Will I slap my mojo if I say that I worry about True Believers?
It's like a redheaded stepchild. Firstly, it's science fiction. If ever there was a stigma to romance, just add SF to it and see people bolt from the ranks like they were on fire.
Secondly, the romance isn't overt.
And thirdly, it's long. At 95k, it's not as long as most SF and fantasy novels, but it's still long. Worse yet, it's not as long as it should be. I could easily have added another 10k just to fully immerse the reader into the alien cultures.
But I worry too for personal reasons. This is my first book. Not the first book that was published. My first book ever. I put it away when I became interested in apocalyptic fiction and didn't think about it again until Carina Press put the word out that they'd like to see some SF.
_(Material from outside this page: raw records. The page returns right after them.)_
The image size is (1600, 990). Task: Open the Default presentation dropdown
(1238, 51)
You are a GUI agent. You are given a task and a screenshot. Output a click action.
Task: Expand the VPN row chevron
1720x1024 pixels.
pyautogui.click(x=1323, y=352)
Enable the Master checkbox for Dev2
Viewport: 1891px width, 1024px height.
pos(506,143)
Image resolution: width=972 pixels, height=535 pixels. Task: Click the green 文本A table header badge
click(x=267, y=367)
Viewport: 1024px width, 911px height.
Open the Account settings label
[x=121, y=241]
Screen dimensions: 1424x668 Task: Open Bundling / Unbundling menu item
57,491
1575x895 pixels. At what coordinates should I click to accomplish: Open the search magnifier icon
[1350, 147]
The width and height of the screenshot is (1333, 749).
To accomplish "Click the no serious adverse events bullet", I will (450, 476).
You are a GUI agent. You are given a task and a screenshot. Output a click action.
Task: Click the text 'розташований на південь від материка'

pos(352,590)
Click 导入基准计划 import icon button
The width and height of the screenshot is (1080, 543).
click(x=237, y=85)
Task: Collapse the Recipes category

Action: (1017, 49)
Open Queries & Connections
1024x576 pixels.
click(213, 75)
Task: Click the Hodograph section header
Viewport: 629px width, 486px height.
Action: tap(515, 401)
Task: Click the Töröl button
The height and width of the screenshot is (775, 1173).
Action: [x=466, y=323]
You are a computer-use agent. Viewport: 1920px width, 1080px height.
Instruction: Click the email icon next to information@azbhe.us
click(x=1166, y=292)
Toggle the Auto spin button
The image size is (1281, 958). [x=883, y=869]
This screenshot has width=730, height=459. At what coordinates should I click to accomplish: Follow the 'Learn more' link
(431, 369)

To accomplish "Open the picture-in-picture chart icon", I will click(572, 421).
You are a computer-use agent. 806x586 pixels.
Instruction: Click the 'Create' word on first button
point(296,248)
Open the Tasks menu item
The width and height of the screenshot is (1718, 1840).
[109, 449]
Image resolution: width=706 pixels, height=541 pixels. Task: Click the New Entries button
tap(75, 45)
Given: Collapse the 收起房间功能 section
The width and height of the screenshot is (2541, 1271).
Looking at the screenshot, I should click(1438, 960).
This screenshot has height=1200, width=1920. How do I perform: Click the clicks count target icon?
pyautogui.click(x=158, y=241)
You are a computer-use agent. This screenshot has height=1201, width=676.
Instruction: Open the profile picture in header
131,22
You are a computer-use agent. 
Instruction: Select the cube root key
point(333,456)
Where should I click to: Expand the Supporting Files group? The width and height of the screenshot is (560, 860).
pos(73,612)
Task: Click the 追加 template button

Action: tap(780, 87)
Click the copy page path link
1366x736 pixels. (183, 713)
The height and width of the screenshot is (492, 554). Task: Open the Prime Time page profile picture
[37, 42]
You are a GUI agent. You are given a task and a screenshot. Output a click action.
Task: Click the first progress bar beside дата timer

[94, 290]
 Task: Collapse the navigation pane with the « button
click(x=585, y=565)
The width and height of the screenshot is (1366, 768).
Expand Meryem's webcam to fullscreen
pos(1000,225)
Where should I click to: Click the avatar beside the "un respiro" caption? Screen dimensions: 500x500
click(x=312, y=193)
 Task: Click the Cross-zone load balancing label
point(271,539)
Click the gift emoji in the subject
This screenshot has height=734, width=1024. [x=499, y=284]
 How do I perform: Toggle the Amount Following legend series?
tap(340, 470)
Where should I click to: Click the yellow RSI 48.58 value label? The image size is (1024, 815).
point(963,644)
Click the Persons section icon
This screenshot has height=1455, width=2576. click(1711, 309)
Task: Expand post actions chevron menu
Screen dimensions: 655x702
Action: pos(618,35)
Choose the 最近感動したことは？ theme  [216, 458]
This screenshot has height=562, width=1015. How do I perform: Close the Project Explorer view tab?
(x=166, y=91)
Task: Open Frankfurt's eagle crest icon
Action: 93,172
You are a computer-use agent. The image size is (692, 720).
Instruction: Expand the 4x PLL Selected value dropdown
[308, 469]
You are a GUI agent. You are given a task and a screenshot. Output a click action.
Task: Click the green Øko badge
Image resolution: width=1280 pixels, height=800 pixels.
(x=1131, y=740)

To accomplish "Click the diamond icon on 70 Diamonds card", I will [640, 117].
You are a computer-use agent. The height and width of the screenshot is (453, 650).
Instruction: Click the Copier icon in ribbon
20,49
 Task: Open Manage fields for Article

Is True Believers good enough? Well, someone at Carina thought so. When I heard they were interested in acquiring SF, I reopened the file to this manuscript, my red-headed child. Did she have a right to breathe life? Was she good enough to interest and intrigue? There was only one way to find out.
True Believers was written as an introduction into the world of the Nephilim, a race of beings shrouded in mystery and scorn.
So add one more strike against TB. I used biblical 'bad guys' as not-so-bad guys.
Great. Now the Church will be mad at me too.
But I have hope the readers are out there. There are several good SFR review sites available. If they're reviewing science fiction romance, that means people somewhere are reading it.
There's Heather Massey's The Galaxy Express and Charlie's The Smart Girls Sci Fi Blog. Tia Nevitt is the one who introduced me to both of them and she's neck deep in what goes on in genre publishing. And there's also Bitten By Paranormal Romance that Jackie Burris recommended I add to my reader.
I've relied on all these blogs to let me know what's new and where to spend my money. Brick and mortar stores are few and far between where I live, so I don't have the luxury of physically browsing shelves anymore. I tend to rely on reviewers a lot more than I used to.
With so many worthwhile review sites, I'd like to think there's a growing cadre of SFR fans out there. I hope they find me. And I hope they think True Believers is worthy of the label: Science Fiction Romance.
A question to readers who review: Is it just me or do you think the rise of digital is strengthening the influence of genre reviewers? I did two reviews recently on Goodreads and I was surprised that me-who-is-nobody actually had running conversations with strangers who read and commented on the reviews.
I don't review often so it took me off guard--pleasantly so. Do people often respond to your reviews?